Market deep dive: Macro factors remain rigid, and crypto market is still reeling in

BTC$ is currently trading at 30.1k, 1.5% lower over the past 7 days, while ETH$ is trading at 2k, almost 4% lower. Equity markets also suffered this week with the Nasdaq closing 3.5% lower compared to last Friday.

Volatility remains elevated with the VIX trading close to 30 and the front end of the term structure in contango, which means investors still have to pay a risk premium to go long volatility via futures.

Economic data was mixed this week. On Monday (and worse than expected), April figures from China came out: Industrial Production (YoY) printed at -2.9% vs. the expected +0.7% and Retail Sales (YoY) at -11.1% vs. the expected -6%, showing the effect of the ongoing zero Covid policy.

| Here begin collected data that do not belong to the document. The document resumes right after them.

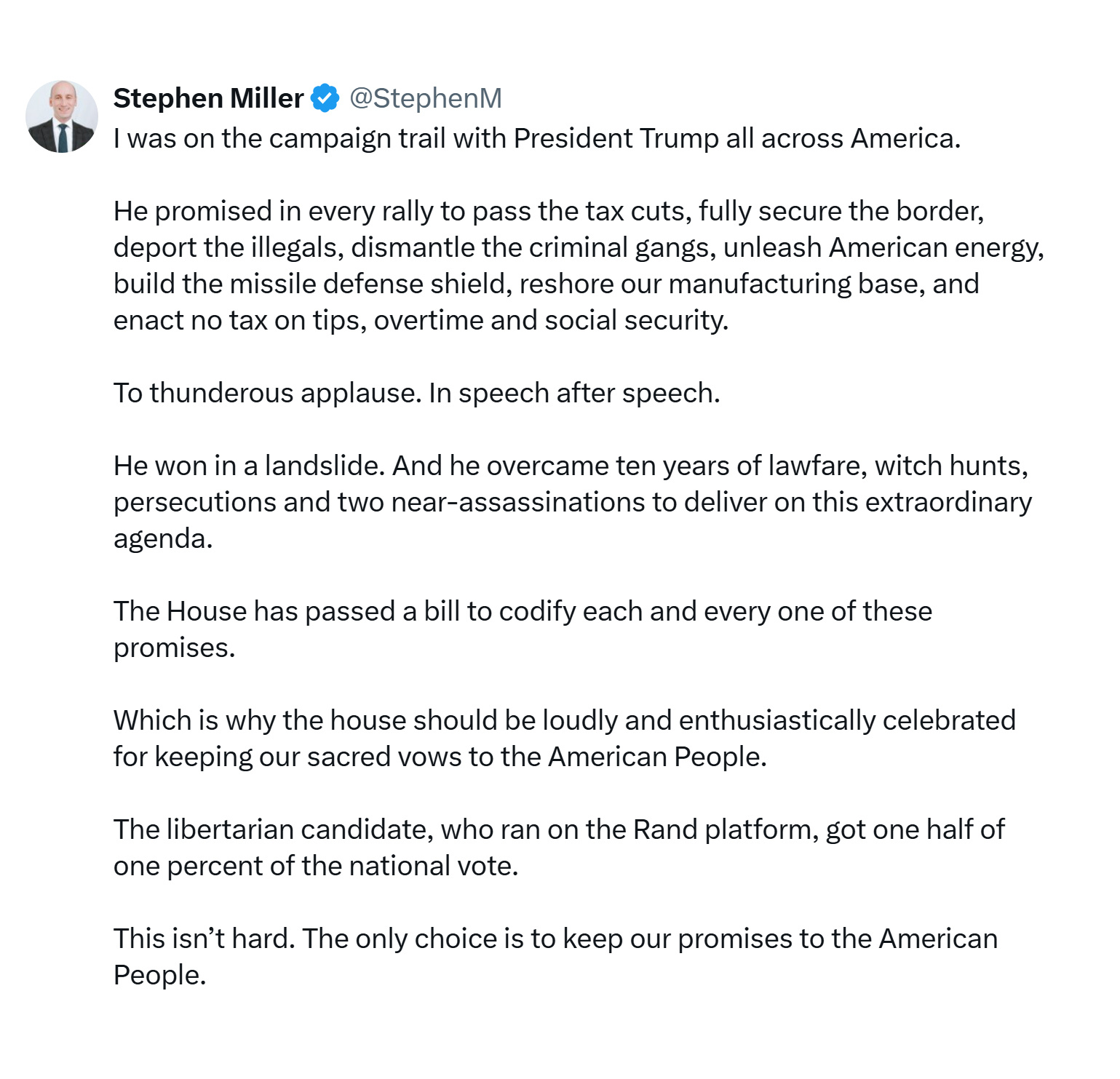Click the line "for keeping our sacred vows"
The height and width of the screenshot is (1079, 1120).
point(440,757)
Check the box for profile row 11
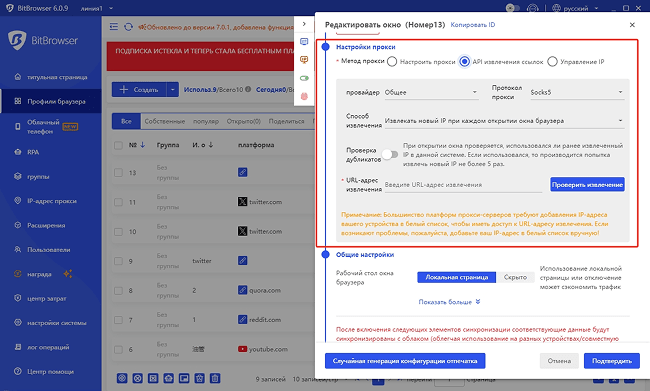650x391 pixels. click(x=119, y=202)
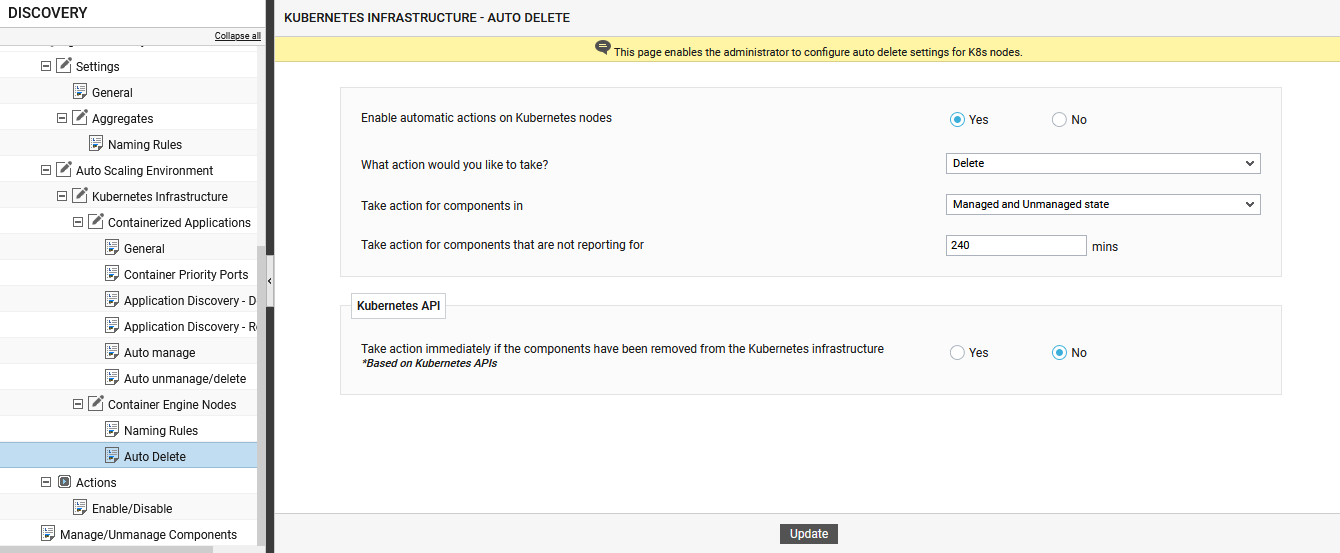Open the Managed and Unmanaged state dropdown
Viewport: 1340px width, 553px height.
[x=1102, y=204]

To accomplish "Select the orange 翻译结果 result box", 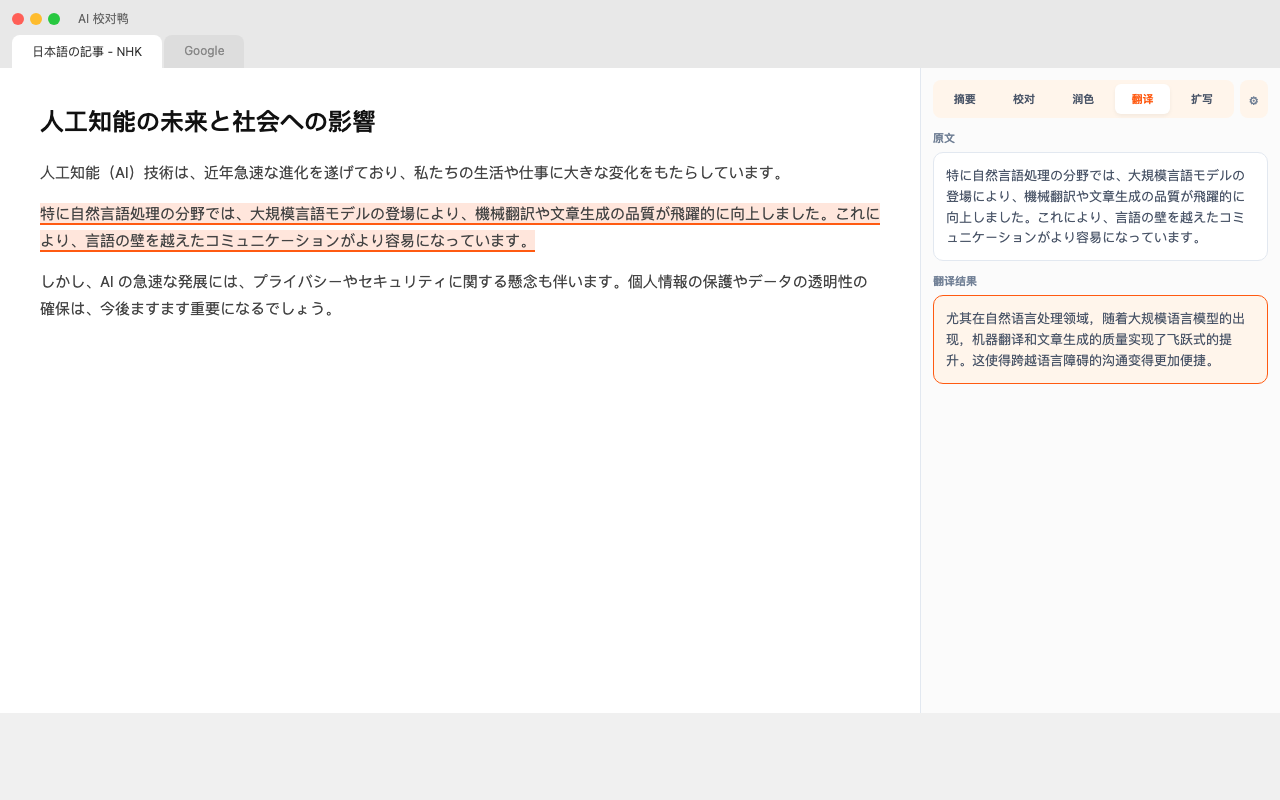I will (x=1100, y=339).
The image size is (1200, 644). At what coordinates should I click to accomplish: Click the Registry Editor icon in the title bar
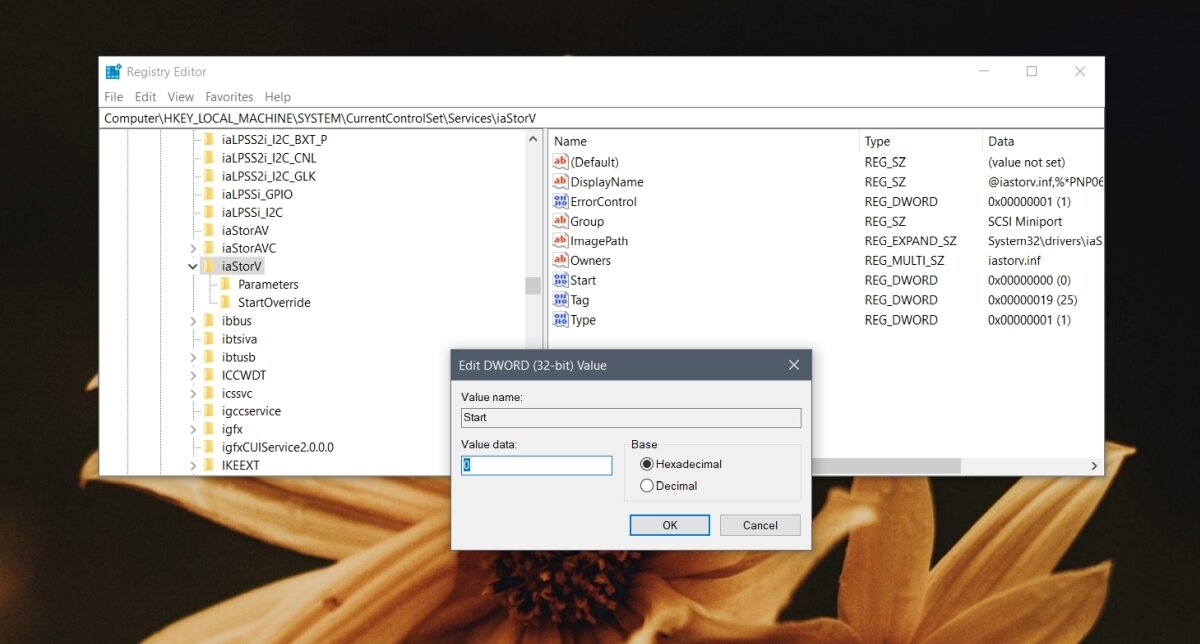113,71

On Tuesday, the preliminary GDP figures from the European Union and US Retail Sales came out: they were slightly better than expected.

However, the macro environment remains difficult, and unless we see some real success in the global fight against inflation, markets will stay choppy. The burning question is if the high inflation we currently see is mainly supply driven through the harsh lockdowns in China breaking supply chains, and the war in the Ukraine pushing energy and food costs higher. If yes, inflation might end up flattening out as long as the situation does not get any worse, even without very aggressive hikes from central banks. If however, the inflation is more demand driven due to overheated economies with a shortage of labour and too dovish central banks, then the textbook price/wage spiral is a possible scenario, where employees will demand higher wages, and in return companies increase prices further. In this case, central banks would need to slow the economy down, and in the worst case, risk a recession. Any new information in this regard will have a large impact on future price actions.

In the crypto space, we see the dust slowly settling from last week’s Luna debacle. Many retail investors and crypto firms were hit badly, and in South Korea, the parliament is requesting answers: there will most likely be trials. But there is a positive side to this. Even though Luna and UST were among the top cryptocurrencies, their failure had very limited spillover effects apart from the obvious price action. The market continued functioning well at all times, despite investor fears. Tether, the largest stablecoin (backed by fiat) traded below 1, and there were large redemptions, but ultimately it recovered and is now trading at 0.999.

If the last week was a stress test for the crypto world, the verdict would be a pass.

In other news: another ETH 2.0 update was released. The ETH Ropsten Testnet merge is expected on June 8. Switching from one consensus mechanism to another is a complex change that requires multiple tests. The latest estimate for the mainnet launch is now in the final quarter of the year.